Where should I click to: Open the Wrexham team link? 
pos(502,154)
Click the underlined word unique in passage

==

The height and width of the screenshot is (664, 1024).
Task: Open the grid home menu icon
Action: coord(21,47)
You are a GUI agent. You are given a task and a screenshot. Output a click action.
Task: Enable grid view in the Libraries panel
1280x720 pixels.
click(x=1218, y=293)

---

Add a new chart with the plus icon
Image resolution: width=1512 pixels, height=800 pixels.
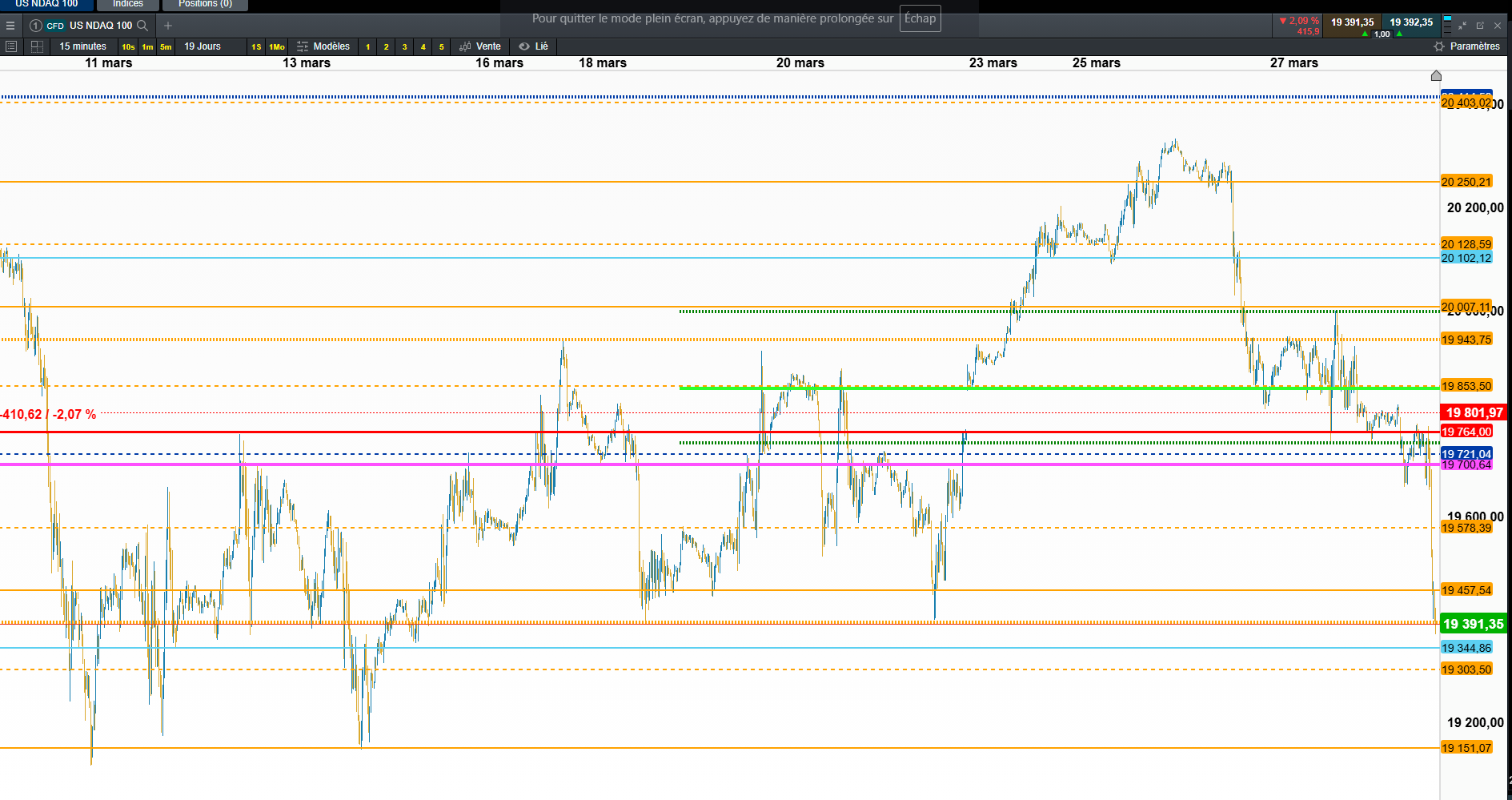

# Prompt:
Write out only the lines that run from the line containing "Where should I" through the line containing "Click the underlined word unique in passage", both included, exactly as they appear above.

# Exercise output:
Where should I click to: Open the Wrexham team link? 
pos(502,154)
Click the underlined word unique in passage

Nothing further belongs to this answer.